Message non lu par Christian » lun. 15 juin 2009, 18:07

Bonsoir à tous,

Les questions soulevées par les uns et les autres sur ce fil sont au fondement de toute vie en société. J’ai abondamment donné mon point de vue. C’était à une époque où j’étais plus libre de mon temps. Les quelques notes ci-dessous sont de simples rappels

Jean-Baptiste, :fleur: comme tout le monde, j’ai lu Arendt. Sa problématique n’est plus la nôtre. Elle réfléchit sur le phénomène totalitaire de son époque et conclut à son succès par la démission des peuples, qui ne lui ont pas opposé la démocratie libérale, si méprisée alors. Son point de départ n’est guère différent de celui de Jean-Paul II, que vous citez aussi. Mais le danger aujourd’hui n’est plus ce totalitarisme. C’est la démocratie elle-même, son pouvoir mou et gluant, et la bureaucratie qu’elle engendre que nous devons redouter. L’analyse d’Arendt n’est alors plus pertinente. La conclusion qu’il faut opposer une forme de pouvoir politique à une autre forme de pouvoir politique est désormais banqueroutière. La vraie question devient : pourquoi diable faut-il du pouvoir politique ?
Quoi de plus écœurant que cette attitude qui consiste à mépriser le politique, au motif qu'il corromprait nécessairement, afin de se protéger et de s'assurer sa petite place au paradis au mépris de celle des autres hommes ? Car un État qui sombre dans la décadence n'est pas le lieu le plus adapté à l'émergence du bien et du désir du bien chez les citoyens.
Je vous laisse l’adjectif ‘écœurant’ et vous renvoie aux interventions précédentes. En long et en large, elles s’étendent sur la coaction des êtres humains hors de la politique, dans la famille, les associations, les entreprises, les syndicats et pour certains, en Eglise. Où est le ‘mépris’ des autres hommes dans ces œuvres ?

Ou bien voulez-vous dire, contre toute vraisemblance, que le seul lieu où l’on ne méprise pas les êtres humains est la politique et qu’on ne peut ‘gagner sa petite place au paradis’ qu’en militant dans un parti ?

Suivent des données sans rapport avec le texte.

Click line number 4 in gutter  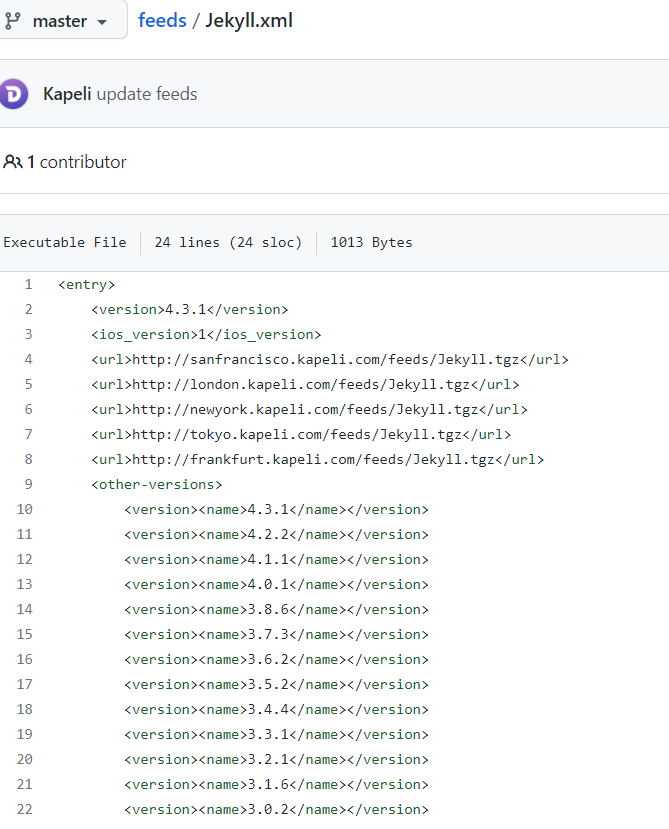(29, 360)
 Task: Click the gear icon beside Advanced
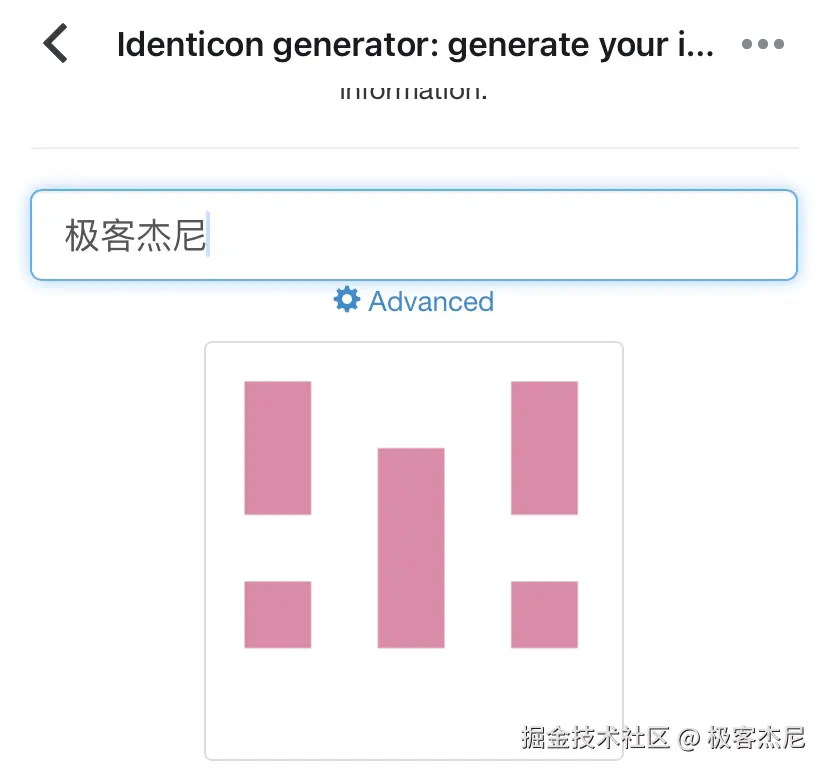(346, 300)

Je reprends votre citation de Jean-Paul II, d’un texte que j’ignorais Pour une animation chrétienne de l'ordre temporel [belle formule, qui traduit précisément mon propos] pour une animation chrétienne de l'ordre temporel dans le sens que nous avons dit, qui est celui de servir la personne et la société, les fidèles laïcs ne peuvent absolument pas renoncer à la participation à la "politique", à savoir à l'action multiforme, économique, sociale, législative, administrative, culturelle, qui a pour but de promouvoir, organiquement et par les institutions, le bien commun.

Soit. Au nom de Jean-Paul II, cher Jean-Baptiste, je vous accorde cette participation-là à la politique. Notez la définition très large donnée à ce mot. Mais nous voici revenus à la grande difficulté dans laquelle l’Eglise s’est enferrée depuis St Augustin et dont St Thomas d’Aquin, malgré son immense génie insufflé par l’Esprit, n’a pu l’en tirer. Comment définir le Bien commun ?

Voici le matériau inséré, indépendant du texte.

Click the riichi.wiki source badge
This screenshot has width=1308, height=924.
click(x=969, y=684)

Il existe un fil sur le sujet avec d’importantes réflexions de notre ami Christophe. La définition que Christophe donne du Bien commun, si pleine de bons sentiments avec sa métaphore des instruments de musique, ne peut qu’entraîner l’adhésion de principe ; elle ne permet aucune application pratique. Celle qu’il donne ensuite, tirée de Louis Even, succombe au même travers. La métaphore cette fois est celle d’associés discutant de leur Bien commun autour d’une tasse de thé, ce qui est vrai d’un club de bridge ou d’une assemblée d’actionnaires, mais ce rousseauisme ne reflète nullement les conditions de la Cité moderne.

Le Catéchisme est tout aussi impuissant à nous renseigner : Par bien commun, on entend l'ensemble des conditions de la vie sociale qui permettent aux groupes et aux personnes d'atteindre leur perfection. Avec cette définition on a eu, et on a, des catholiques (y compris des prêtres et théologiens) marxistes, fascistes, démocrates, écolos, nationalistes, …. s’invectivant quand ils ne se combattent pas physiquement, chacun affirmant que seule son idéologie est capable de produire les conditions de vie sociale permettant à chacun d’atteindre sa perfection.

Retour inévitable à la case départ. Le Bien commun, tel qu’il n’est pas (encore) défini par les catholiques, est une simple invocation. Donc affirmer que la politique doit lui être subordonnée n’élimine aucun crime de son champ d’application. Le camp de travail obligatoire, la censure la plus brutale, la persécution des hérétiques, homosexuels et autres dissidents, pour ne prendre que ces exemples, peuvent être déclarés parfaitement nécessaires ‘à la perfection du groupe et des personnes’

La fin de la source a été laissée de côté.